In the previous blog we took a closer look at an environmentally friendly solution to provide drinking water; purified sewage water.
Even though, toilet to tap water has economic and environmental benefits it is a long way from being accepted by the general public. The “yuck” feeling we get when confronted with the idea of drinking our own poo-water, combined with the lack of trust in authorities and governments makes this technology hard to introduce.
In order to un-tap this water source governments need to work together with the industry, educating about water, the upcoming water crisis and the importance of preservation, but also about the technological advances that makes this process reliable and safe.
One of the most famous example were this water source has been introduced and gain acceptance with the end consumer is NEWater in Singapore.

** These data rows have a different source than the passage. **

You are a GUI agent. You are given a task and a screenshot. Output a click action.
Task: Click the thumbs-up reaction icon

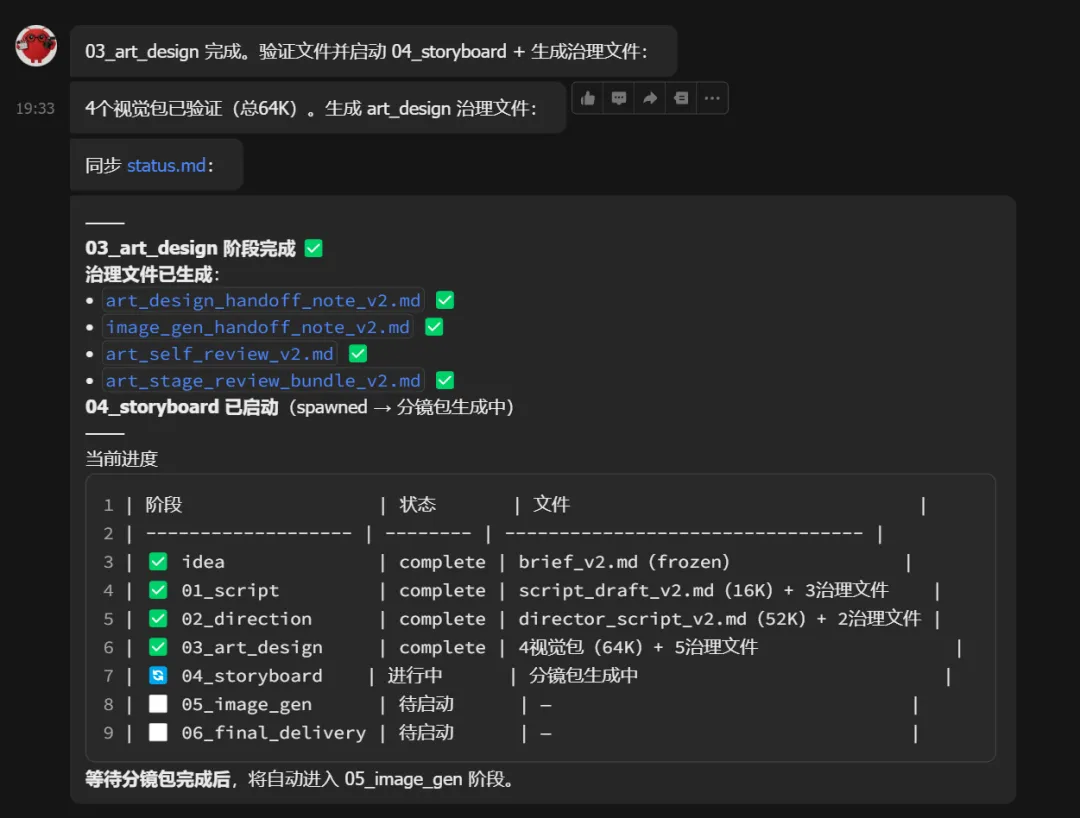tap(588, 98)
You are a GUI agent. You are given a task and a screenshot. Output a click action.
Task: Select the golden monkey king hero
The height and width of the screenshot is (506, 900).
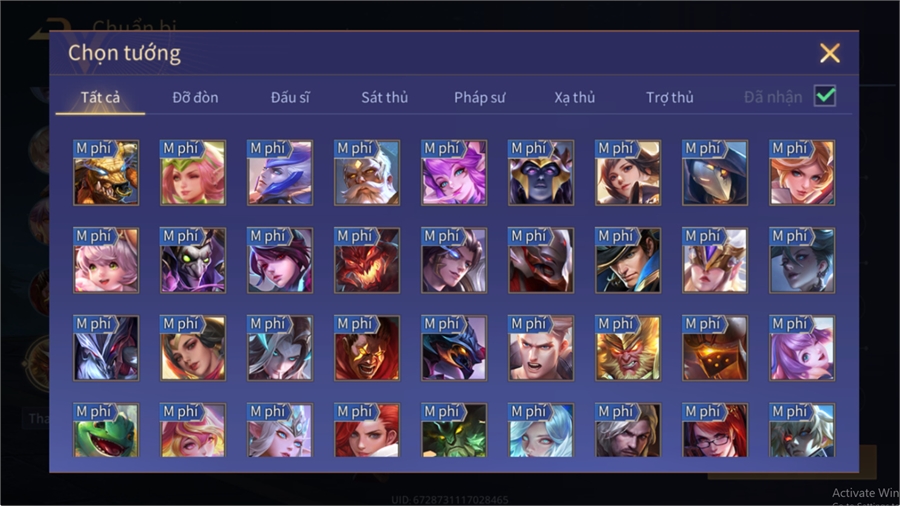[627, 348]
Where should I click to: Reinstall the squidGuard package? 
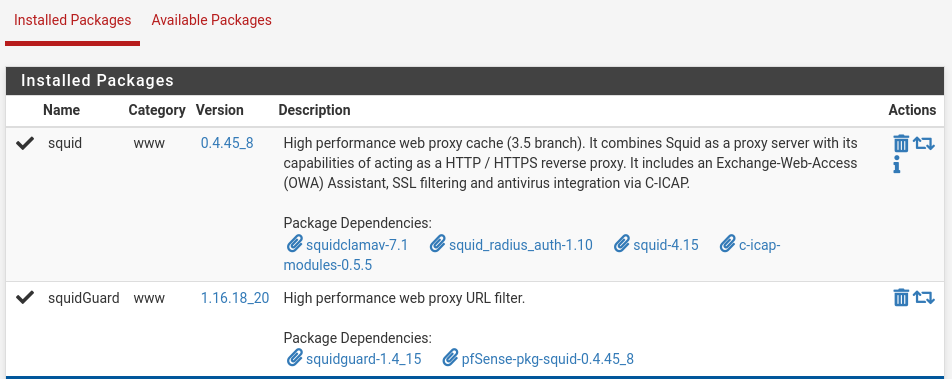click(x=924, y=298)
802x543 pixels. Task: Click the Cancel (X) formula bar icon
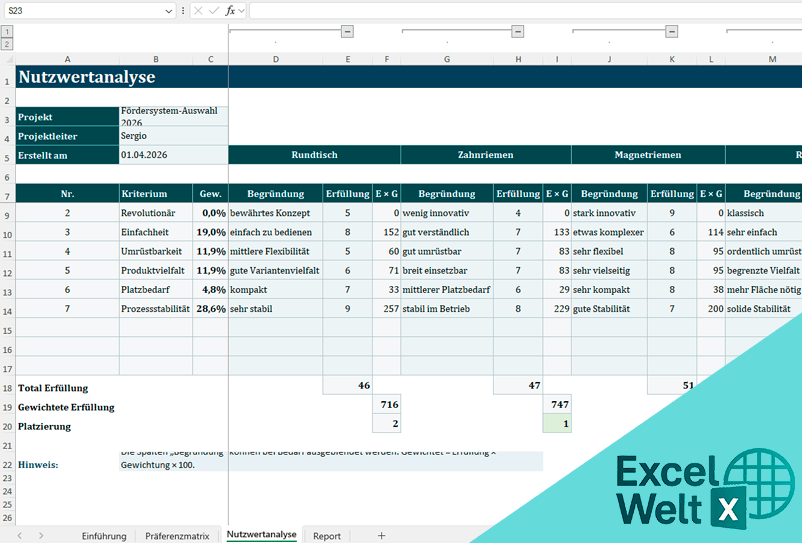[198, 10]
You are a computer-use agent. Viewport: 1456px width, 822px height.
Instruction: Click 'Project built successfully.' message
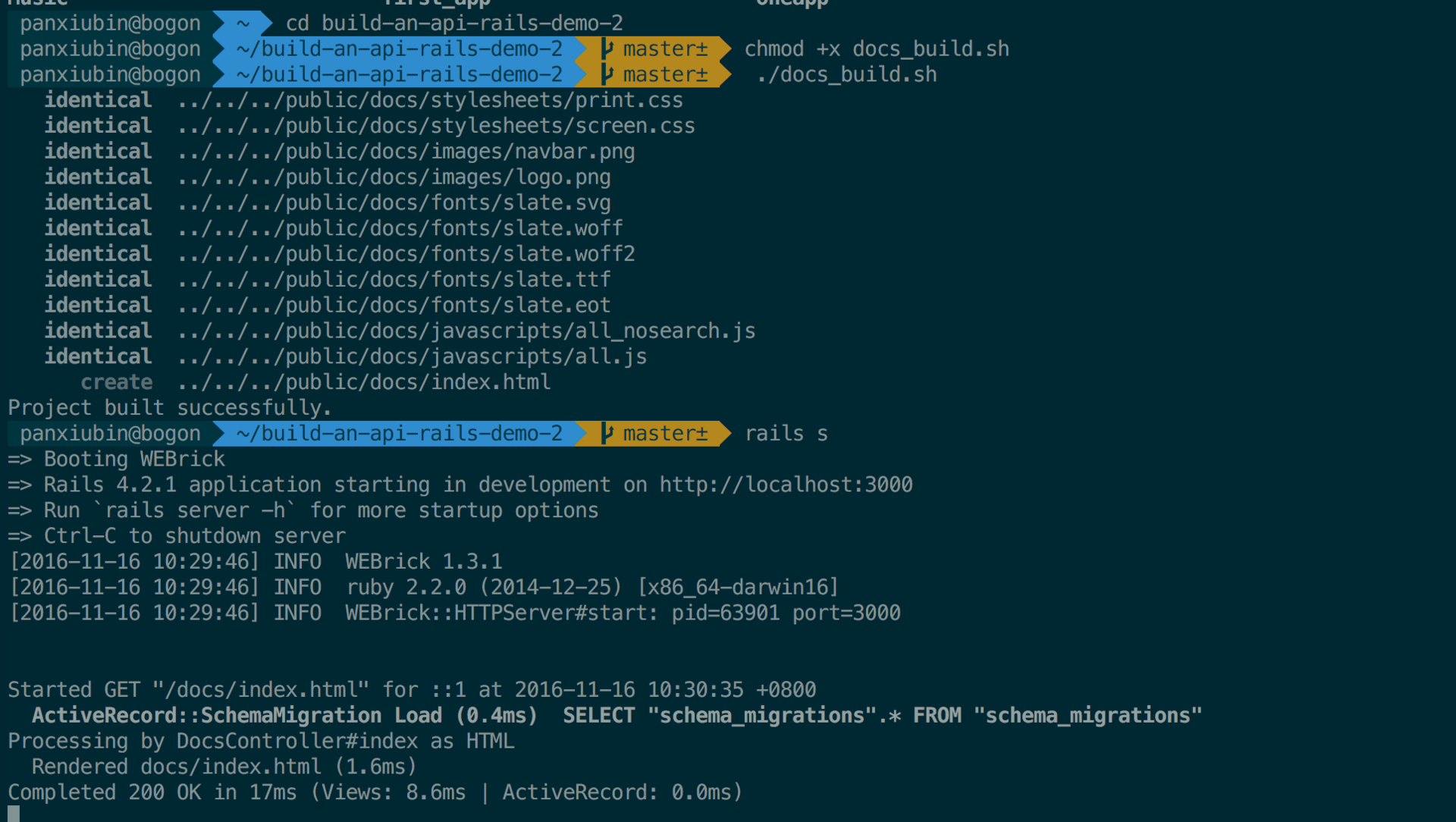point(170,408)
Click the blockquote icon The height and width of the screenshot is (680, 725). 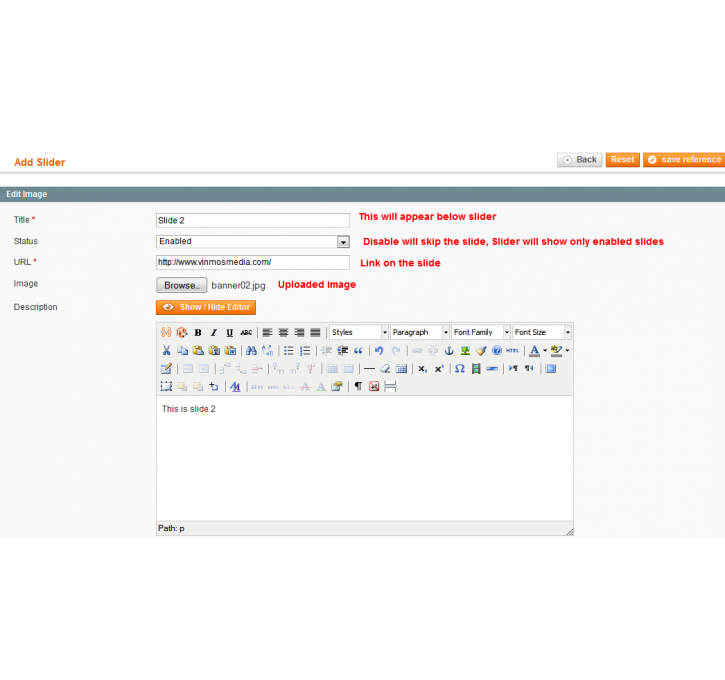(x=358, y=350)
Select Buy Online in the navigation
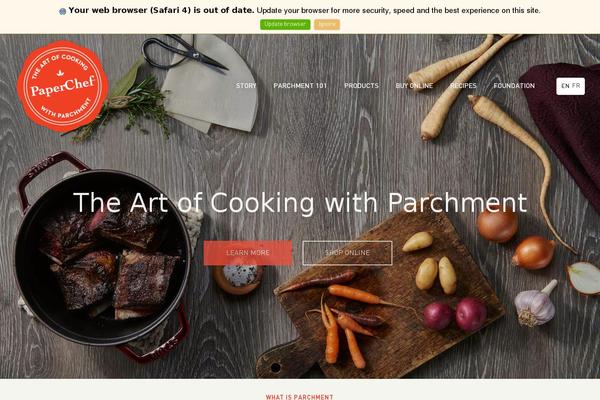Screen dimensions: 600x400 [x=414, y=86]
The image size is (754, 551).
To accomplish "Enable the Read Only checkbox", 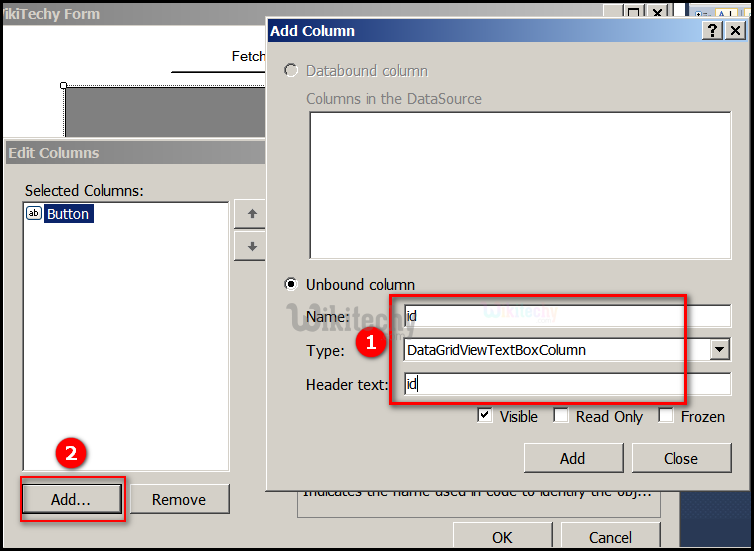I will [x=561, y=416].
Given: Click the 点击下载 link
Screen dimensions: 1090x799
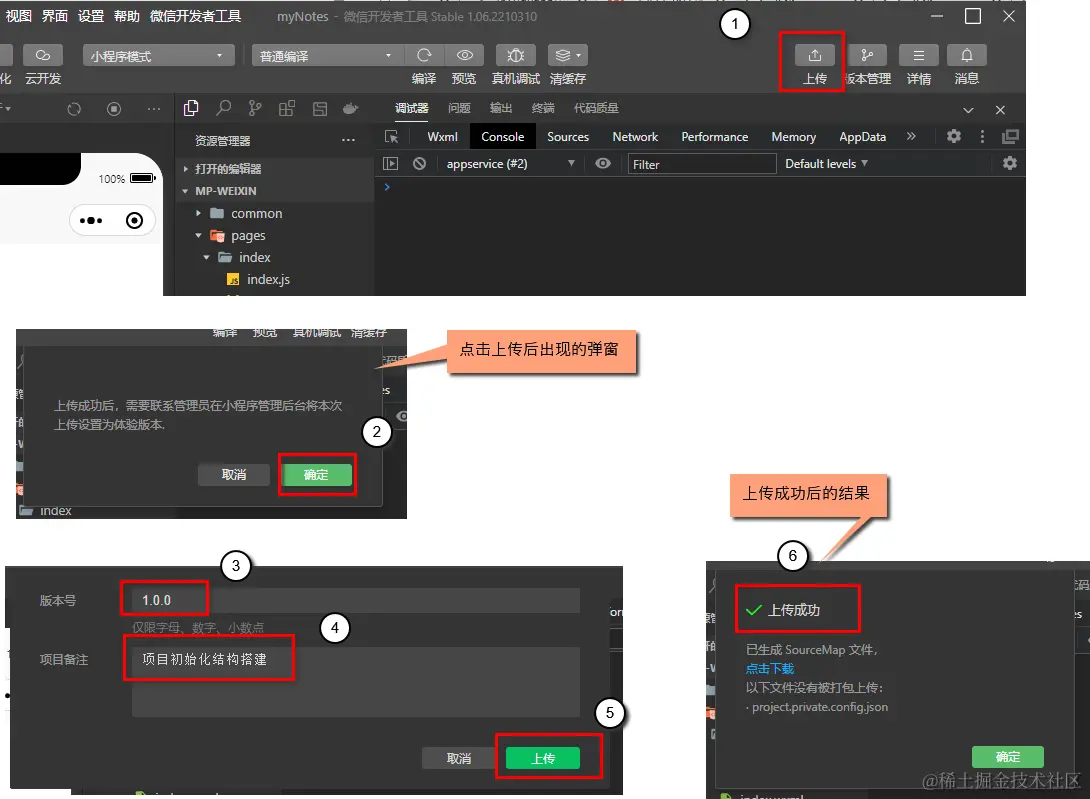Looking at the screenshot, I should pyautogui.click(x=770, y=668).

The city-state of Singapore has no access to natural water sources and has long relied on importing water from the neighbor country Malaysia. Even tough this relationship has historically been cordial, Malaysian politicians have in two occasions (1998 and 2002) threatened to raise the price on this essential commodity. Singapore has in the attempt to free it self from this dependence pursued a new strategy: water independence trough a “Four Taps” plan. The strategy consists in the use of four different water sources that together meets Singapore’s water needs: Singapore’s rain water reservoirs; water imported from Malaysia, recycled wastewater and desalinated seawater.
Singapore initiative to recycle wastewater began in 1974 with an experimental pilot plant, due to high cost and unreliable technology the idea was put on hold one year later.
In 1998 Singapore’s Public Utilities Board (PUB) re-opened the investigation and in 2000 the first NEWater plant was finished. Since then, PUB has built a total of four purification plans producing 430 million liters of NEWater a day.
The Singapore government has worked hard to gain general acceptance for NEWater. With a public information campaign that emphasize on the economic and national security benefits of making the country’s water supply more independent, they aim to educate and change people’s mindset around recycled wastewater.
This video from the Singapore International Water Week 2009 explains the Four Tap strategy and shows the city’s efforts to gain acceptance among their citizens.
This animated video aims to educate children explaining the “Four Taps” plan and its benefits.
In Singapore the public acceptance of recycled sewage water has been good, one of the reasons is the trust the general public has towards their government. This is an important stepping-stone when it comes to convince the end consumer that this source of water is guaranteed safe.
See this video were people on the streets of Singapore are asked if they drink the city’s tap water.
According to experts this water source wins more sympathy from the public in places that already struggles with water droughts. The reality of having to live with severe lack of water, makes people more open to new solutions. As water scarcity will be more common, people will also be more prepared to accept this controversial water source.